The proposed rule would require the posting of additional financial assurance to the government to secure decommissioning obligations if the oil and gas lessee or grant holder does not have an investment grade credit rating using third-party credit rating agencies' methodology. Under the proposed rule, an oil and gas lessee or grant holder would be required to post financial assurance, usually in the form of surety bonds, to cover the estimated costs of decommissioning if the lessee or grant holder has a credit rating below BBB- (S&P Global) or Baa3 (Moody's).
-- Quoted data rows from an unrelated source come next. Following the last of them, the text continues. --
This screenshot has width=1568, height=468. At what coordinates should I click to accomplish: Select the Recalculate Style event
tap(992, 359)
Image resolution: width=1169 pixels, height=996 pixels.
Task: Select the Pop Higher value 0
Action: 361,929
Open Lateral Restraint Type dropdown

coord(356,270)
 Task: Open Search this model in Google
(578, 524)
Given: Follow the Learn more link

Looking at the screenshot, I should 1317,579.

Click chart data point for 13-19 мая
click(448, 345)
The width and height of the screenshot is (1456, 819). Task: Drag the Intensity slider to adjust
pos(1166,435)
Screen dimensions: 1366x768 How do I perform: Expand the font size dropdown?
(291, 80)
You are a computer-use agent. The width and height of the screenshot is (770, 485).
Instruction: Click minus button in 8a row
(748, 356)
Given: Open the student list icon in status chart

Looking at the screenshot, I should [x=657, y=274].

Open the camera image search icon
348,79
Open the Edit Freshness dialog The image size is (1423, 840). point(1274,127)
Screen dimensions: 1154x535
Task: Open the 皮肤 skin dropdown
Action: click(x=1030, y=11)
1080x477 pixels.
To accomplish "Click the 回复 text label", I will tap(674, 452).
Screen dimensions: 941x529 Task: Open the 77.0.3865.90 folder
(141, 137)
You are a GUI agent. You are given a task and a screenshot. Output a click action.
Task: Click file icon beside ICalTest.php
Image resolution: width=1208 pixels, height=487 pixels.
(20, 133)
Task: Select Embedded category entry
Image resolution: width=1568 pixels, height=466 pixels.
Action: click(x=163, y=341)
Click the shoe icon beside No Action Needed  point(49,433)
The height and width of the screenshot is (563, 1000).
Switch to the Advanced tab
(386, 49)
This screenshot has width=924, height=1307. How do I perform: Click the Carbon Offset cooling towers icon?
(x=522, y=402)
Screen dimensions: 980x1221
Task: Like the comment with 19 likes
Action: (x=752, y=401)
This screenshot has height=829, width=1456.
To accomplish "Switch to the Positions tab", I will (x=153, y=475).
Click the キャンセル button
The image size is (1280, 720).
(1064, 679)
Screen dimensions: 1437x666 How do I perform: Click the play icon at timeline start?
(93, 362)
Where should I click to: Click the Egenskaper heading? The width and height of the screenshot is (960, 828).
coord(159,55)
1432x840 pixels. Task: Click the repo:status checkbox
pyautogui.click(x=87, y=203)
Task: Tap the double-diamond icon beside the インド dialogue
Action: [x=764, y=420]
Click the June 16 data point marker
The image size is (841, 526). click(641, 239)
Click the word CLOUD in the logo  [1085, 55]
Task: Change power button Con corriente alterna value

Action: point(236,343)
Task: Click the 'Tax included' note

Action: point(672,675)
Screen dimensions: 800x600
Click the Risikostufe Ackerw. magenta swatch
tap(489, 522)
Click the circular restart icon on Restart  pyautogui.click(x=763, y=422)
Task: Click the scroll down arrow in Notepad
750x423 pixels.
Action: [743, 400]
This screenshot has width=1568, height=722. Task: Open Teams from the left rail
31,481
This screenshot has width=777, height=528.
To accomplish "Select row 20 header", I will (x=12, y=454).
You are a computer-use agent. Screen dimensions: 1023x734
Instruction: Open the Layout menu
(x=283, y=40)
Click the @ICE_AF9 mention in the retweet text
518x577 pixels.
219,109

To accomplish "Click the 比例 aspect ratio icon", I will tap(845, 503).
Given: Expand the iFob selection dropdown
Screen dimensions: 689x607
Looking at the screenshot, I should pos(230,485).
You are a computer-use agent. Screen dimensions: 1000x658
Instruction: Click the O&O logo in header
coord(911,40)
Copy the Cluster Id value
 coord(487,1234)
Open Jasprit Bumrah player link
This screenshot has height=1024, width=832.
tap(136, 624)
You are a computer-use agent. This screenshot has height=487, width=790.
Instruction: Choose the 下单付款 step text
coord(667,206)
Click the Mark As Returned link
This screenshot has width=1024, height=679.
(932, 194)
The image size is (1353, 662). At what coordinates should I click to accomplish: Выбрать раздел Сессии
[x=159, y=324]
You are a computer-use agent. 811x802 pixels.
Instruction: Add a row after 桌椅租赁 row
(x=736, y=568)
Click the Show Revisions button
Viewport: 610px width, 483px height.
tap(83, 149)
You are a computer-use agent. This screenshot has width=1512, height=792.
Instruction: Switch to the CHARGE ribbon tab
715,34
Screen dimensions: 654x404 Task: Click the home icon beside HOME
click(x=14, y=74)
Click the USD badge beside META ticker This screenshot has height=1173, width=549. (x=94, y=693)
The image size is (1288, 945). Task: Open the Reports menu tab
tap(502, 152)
The proposed rule would also allow an oil and gas company to avoid posting additional financial security if the value of its oil and gas reserves is at least three times more than the estimated decommissioning costs. BOEM estimates that the proposed rule would require the posting of an additional $9.2 billion. Urging BOEM to take action stems from a 2015 report by the U.S. Government Accountability Office (GAO) that estimated the government held less than $3 billion in financial assurance to cover the estimated $38.2 billion in decommissioning exposure.2
The proposed rule points to the 30 corporate bankruptcies that have occurred in the offshore oil and gas industry since 2009. However, the government has avoided the lion's share of decommissioning liability by relying on the joint and several liability regime for decommissioning liability, which hold all previous lessees and grant holders joint and severally liable with the current lessee and grant holder for decommissioning liability.3 Many offshore oil and gas fields were originally developed by large, multi-national oil and gas companies, and the joint and several liability of these companies has been used to backstop decommissioning liability when the current owner of the properties defaults on the lease and fails to perform the decommissioning. The proposed rule would shift immediate reliance on this joint and several liability regime to the financial assurances posted by current lessees and grant holders, placing a higher burden on smaller businesses to post additional bonding.
In fact, BOEM estimates that 76 percent of the businesses operating on the Outer Continental Shelf will be impacted, leaving only a handful of current offshore oil and gas operators and lessees that would meet the investment grade credit rating requirements.
1 The proposed rule would revise various provisions found at 30 CFR Parts 550, 556 and 590. See Federal Register: Vol. 88, No. 124, June 29, 2023.